═════ Data in this exercise
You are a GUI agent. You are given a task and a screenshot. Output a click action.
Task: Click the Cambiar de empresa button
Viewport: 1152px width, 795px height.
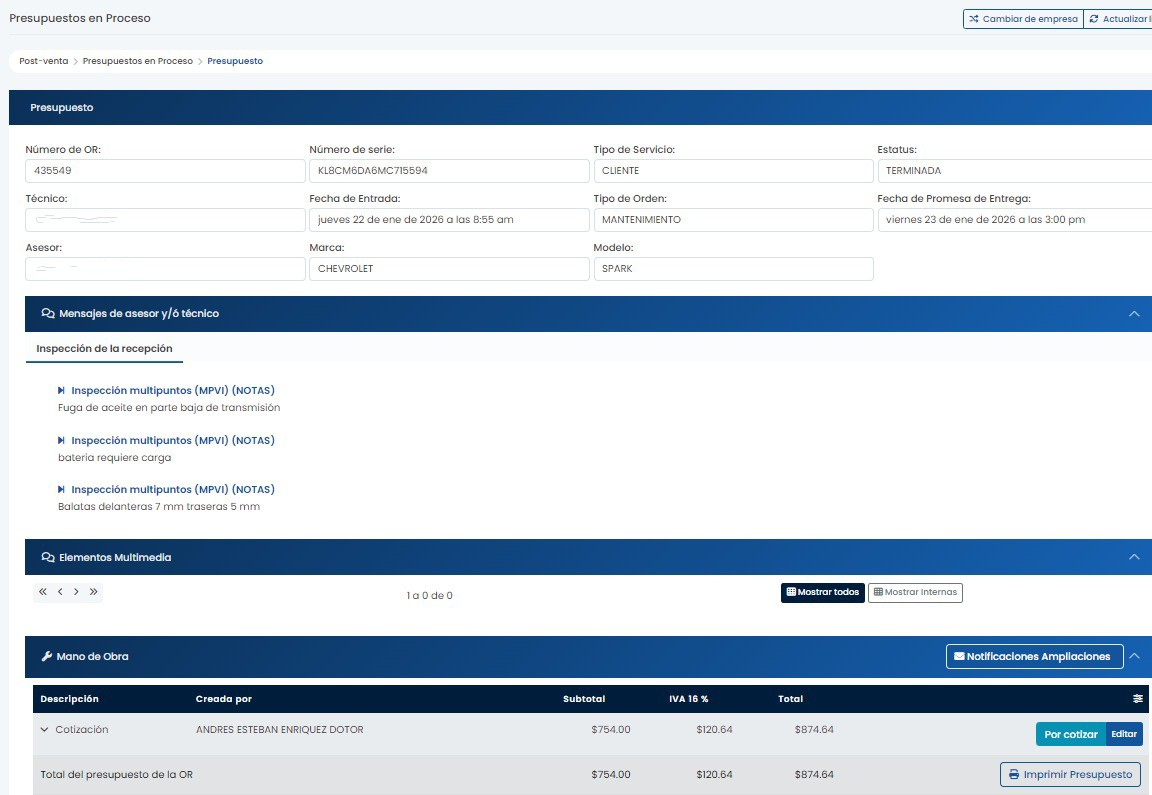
══════════
═════ Data in this exercise
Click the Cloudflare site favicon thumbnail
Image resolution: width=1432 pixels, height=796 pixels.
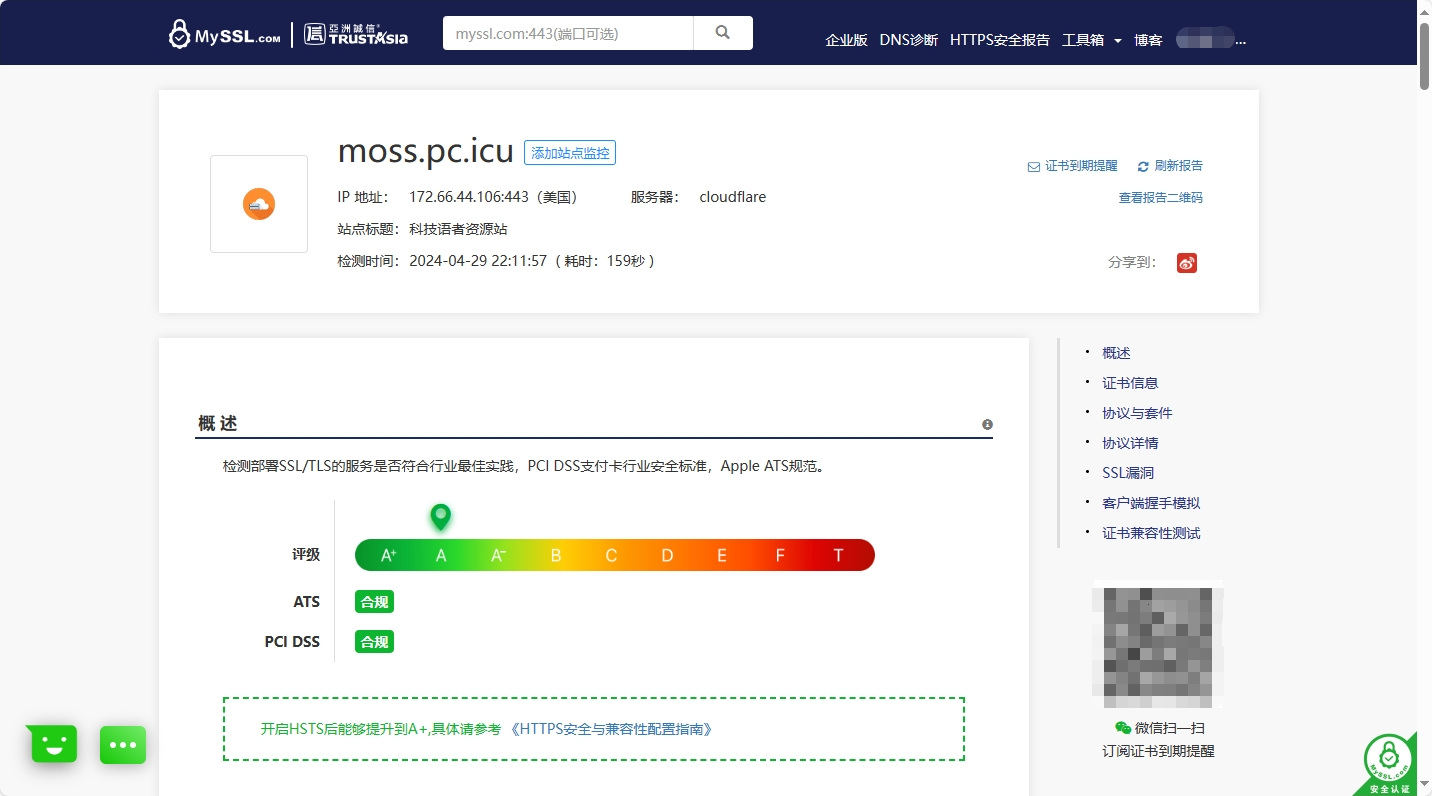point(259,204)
══════════
### Your instructions
Return the span of lines in the data above that opens at the line with "You are a GUI" and closes at the line with "Viewport: 1152px width, 795px height.", exactly, ends included, nothing else.

### Task output
You are a GUI agent. You are given a task and a screenshot. Output a click action.
Task: Click the Cambiar de empresa button
Viewport: 1152px width, 795px height.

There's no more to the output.